### To do
Change "Instruction" to "Task" in the lines from the one containing "Click the Sora 動画生成 feature icon" through the end of the records, inclusive, and leave everything else as it is. Don't include the pictures in your answer.

### Records from a data source
>> BEGIN

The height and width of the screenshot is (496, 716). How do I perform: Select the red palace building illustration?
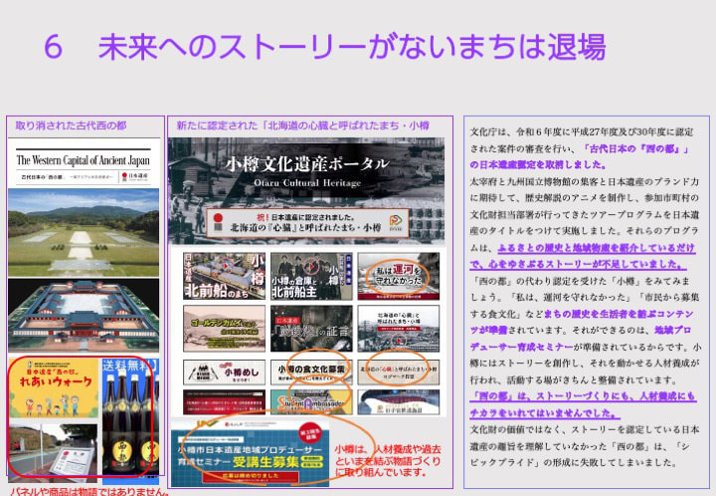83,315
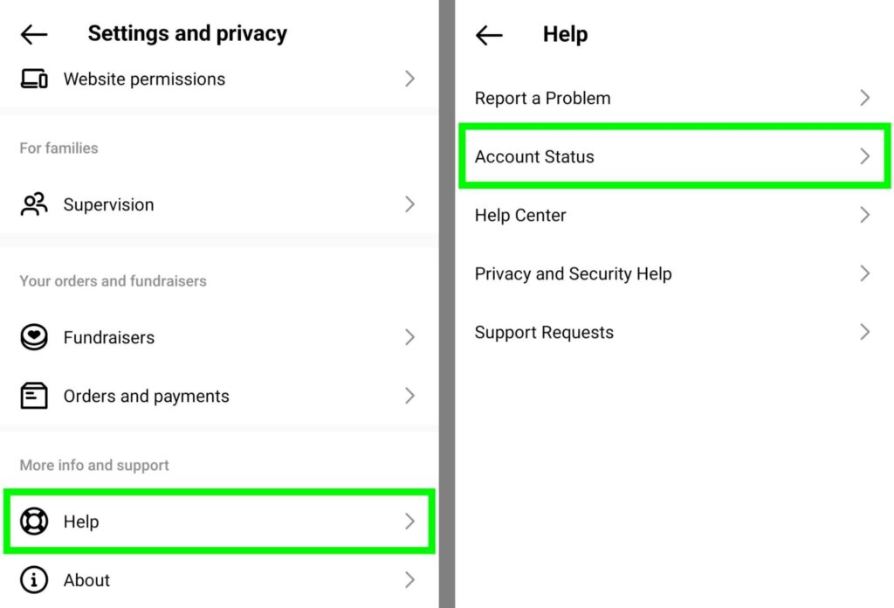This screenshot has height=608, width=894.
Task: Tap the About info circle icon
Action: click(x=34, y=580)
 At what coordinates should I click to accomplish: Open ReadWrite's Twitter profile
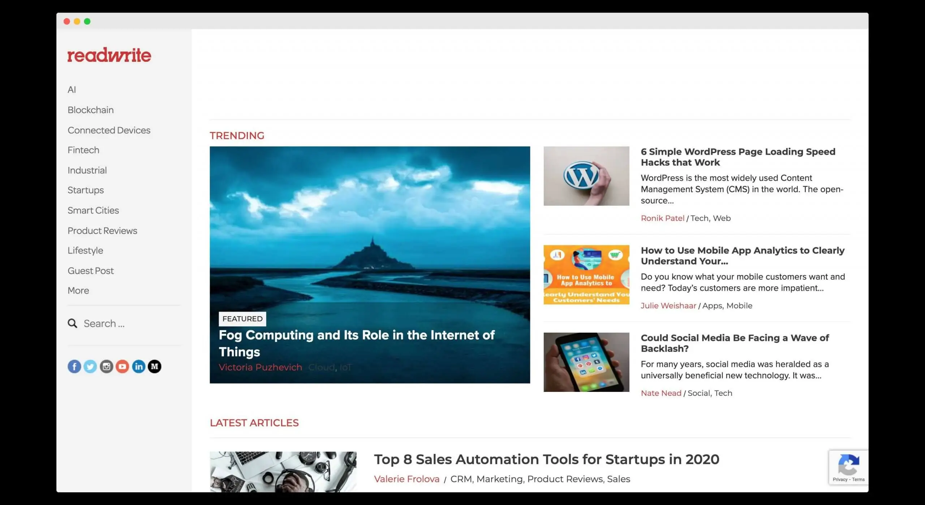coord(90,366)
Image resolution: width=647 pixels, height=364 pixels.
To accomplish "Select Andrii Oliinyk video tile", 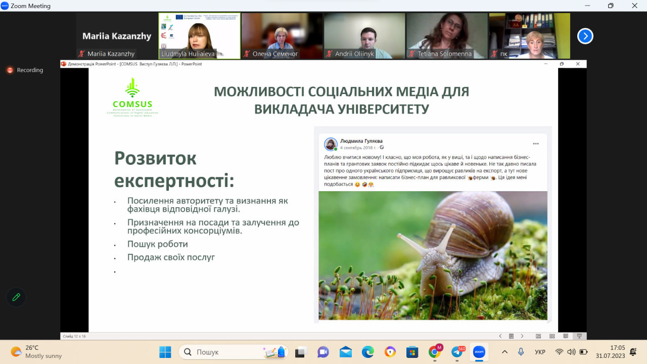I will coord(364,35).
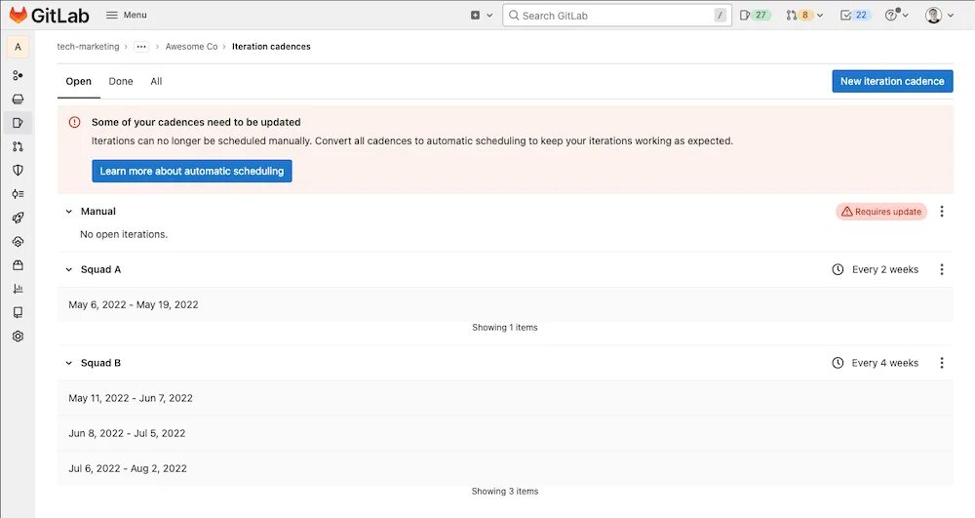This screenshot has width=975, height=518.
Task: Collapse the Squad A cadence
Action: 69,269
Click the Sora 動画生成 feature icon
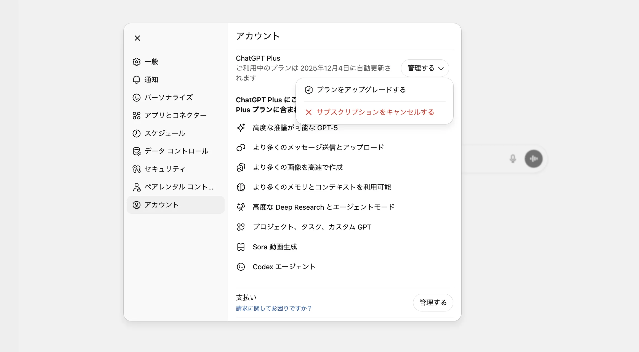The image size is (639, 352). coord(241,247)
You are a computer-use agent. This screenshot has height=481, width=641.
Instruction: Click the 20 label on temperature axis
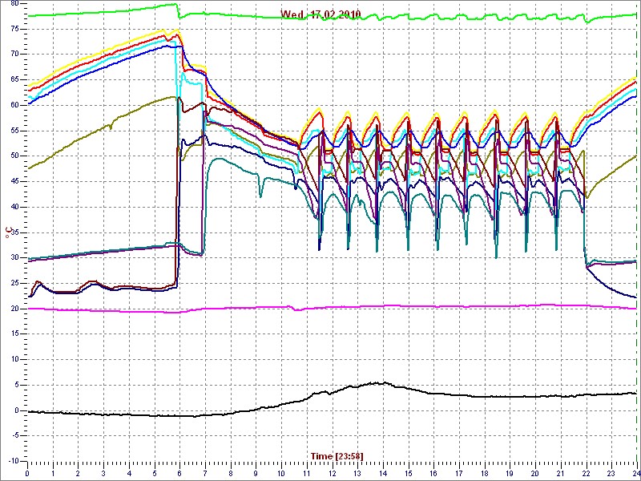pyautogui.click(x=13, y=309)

>> END

### Finished answer
Click the Sora 動画生成 feature icon
The image size is (639, 352). coord(241,247)
You are a computer-use agent. This screenshot has height=481, width=641.
Task: Click the 20 label on temperature axis
pyautogui.click(x=13, y=309)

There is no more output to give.